On Monday, July 28, 2025, Mississippi Today reported that a federal judge in Mississippi issued a temporary restraining order containing multiple factual inaccuracies, prompting speculation about the use of artificial intelligence in its drafting.
U.S. District Judge Henry T. Wingate, based in the Southern District of Mississippi, released the error-laden order on July 20, temporarily halting a state law banning diversity, equity, and inclusion programs in public schools and universities.
The original order included incorrect details, such as naming plaintiffs like the Mississippi Library Association and Delta Sigma Theta Sorority Inc., who were not involved in the lawsuit and had no cases pending in the Southern District. It also quotes portions of the initial lawsuit and the state’s DEI legislation, presenting phrases as direct quotes that did not appear in either the complaint or the legislation. Additionally, the corrected order still referenced a 1974 case, Cousins v. School Board of City of Norfolk, from the U.S. 4th Circuit Court of Appeals, which could not be located, suggesting an incorrect citation or nonexistent case.

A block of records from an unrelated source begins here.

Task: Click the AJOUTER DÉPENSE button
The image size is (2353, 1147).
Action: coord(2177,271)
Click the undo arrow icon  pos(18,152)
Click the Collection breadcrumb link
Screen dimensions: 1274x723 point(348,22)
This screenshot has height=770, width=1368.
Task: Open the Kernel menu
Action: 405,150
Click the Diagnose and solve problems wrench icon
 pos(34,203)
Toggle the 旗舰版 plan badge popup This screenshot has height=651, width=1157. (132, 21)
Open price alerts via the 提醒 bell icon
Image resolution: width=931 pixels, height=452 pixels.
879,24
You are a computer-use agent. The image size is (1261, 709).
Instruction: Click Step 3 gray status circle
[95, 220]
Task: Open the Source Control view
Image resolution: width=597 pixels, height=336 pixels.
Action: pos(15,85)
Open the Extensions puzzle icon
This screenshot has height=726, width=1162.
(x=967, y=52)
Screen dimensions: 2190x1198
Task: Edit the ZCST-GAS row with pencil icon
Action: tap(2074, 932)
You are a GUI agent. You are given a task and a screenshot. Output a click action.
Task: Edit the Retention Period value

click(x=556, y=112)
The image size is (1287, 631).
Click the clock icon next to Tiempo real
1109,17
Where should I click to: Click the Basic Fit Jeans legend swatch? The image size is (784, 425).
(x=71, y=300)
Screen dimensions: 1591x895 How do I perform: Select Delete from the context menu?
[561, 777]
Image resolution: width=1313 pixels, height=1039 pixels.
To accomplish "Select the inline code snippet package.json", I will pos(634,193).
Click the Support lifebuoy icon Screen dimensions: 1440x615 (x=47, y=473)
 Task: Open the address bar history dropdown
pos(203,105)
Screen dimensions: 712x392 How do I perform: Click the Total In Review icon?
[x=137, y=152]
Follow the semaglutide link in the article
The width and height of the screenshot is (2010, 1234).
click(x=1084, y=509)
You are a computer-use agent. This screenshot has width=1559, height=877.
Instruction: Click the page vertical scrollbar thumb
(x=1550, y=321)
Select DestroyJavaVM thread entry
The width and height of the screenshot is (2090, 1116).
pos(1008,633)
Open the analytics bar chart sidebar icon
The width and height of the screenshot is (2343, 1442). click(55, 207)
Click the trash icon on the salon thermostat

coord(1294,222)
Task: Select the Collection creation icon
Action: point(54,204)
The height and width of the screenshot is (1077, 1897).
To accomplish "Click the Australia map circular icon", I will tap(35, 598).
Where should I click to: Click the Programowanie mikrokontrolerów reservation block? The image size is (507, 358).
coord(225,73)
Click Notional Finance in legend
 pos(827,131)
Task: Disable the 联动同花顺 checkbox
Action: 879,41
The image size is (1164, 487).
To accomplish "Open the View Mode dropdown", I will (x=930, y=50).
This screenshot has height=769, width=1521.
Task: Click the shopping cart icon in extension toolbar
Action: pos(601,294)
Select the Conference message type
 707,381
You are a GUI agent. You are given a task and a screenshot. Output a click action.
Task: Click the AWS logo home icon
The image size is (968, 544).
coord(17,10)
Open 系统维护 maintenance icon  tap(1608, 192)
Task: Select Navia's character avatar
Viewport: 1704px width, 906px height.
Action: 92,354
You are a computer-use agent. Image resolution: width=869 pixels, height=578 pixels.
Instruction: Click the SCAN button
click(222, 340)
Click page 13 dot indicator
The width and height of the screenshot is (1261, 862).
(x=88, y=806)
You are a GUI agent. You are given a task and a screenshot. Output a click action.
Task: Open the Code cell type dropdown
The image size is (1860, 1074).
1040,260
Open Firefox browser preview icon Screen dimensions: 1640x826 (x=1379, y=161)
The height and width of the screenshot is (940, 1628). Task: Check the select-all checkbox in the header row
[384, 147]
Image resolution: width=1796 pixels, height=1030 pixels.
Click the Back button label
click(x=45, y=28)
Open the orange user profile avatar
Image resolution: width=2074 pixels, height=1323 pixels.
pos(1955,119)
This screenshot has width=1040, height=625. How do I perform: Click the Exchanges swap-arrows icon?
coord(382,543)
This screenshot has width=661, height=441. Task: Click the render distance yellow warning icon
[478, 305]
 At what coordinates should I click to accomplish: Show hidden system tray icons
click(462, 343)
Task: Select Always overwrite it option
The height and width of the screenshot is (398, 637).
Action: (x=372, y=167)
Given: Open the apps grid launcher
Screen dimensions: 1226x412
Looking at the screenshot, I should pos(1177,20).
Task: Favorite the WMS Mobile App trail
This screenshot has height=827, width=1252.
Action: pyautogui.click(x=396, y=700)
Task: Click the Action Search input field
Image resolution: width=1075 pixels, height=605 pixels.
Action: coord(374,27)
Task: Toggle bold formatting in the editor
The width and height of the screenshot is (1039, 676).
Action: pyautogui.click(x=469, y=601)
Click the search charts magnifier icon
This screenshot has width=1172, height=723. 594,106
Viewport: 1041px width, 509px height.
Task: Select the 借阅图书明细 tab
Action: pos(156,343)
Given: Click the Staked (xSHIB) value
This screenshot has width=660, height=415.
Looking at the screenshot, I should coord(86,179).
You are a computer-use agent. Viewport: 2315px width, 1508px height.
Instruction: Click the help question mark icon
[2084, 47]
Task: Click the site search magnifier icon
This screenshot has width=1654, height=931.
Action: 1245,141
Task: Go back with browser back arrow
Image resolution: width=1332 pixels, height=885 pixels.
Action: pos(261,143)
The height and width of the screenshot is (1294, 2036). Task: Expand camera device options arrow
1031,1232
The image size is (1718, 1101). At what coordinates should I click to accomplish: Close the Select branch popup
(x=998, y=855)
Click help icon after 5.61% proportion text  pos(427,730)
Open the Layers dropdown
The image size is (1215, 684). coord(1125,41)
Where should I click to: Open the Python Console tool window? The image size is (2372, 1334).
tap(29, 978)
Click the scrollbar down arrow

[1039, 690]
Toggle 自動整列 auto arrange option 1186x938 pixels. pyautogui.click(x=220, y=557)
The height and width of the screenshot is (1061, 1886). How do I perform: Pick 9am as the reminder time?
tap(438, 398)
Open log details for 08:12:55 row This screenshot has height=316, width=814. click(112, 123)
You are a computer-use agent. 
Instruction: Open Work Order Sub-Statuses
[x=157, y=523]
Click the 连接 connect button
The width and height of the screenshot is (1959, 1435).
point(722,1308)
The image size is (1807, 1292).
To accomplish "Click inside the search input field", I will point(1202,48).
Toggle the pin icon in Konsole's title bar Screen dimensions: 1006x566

Attorneys from the Mississippi Attorney General’s Office requested clarification of the order, a motion unopposed by the plaintiffs’ lawyers. Judge Wingate issued a corrected version, backdated to July 20, though filed three days later. The original order was removed from the court docket, making it inaccessible to the public. The revised order still included the questionable 1974 case citation.
Legal experts expressed confusion over the errors. A Mississippi Attorney General’s Office official, speaking anonymously due to ongoing litigation, noted that their attorneys had never encountered such issues.
Christina Frohock, a University of Miami law professor specializing in AI’s impact on legal integrity, highlighted that AI “hallucinations” can produce fabricated case citations or quotes, though she refrained from directly attributing the errors to AI.
Wingate, 78, appointed by President Ronald Reagan in 1985 and confirmed by the Senate that year, served as chief judge of the Southern District from 2003 to 2010. He did not respond to inquiries about the order or whether AI was used in its preparation.
Unlike attorneys, who face ethical obligations and potential sanctions for AI-related errors, as seen in a recent Colorado case where two lawyers were fined for a mistake-filled AI-generated filing, judges face less direct accountability.
“If an attorney does this, a judge can demand explanations, but it’s not true in the other direction,” Frohock said. “We will probably never know what happened, unless an appellate court demands it.”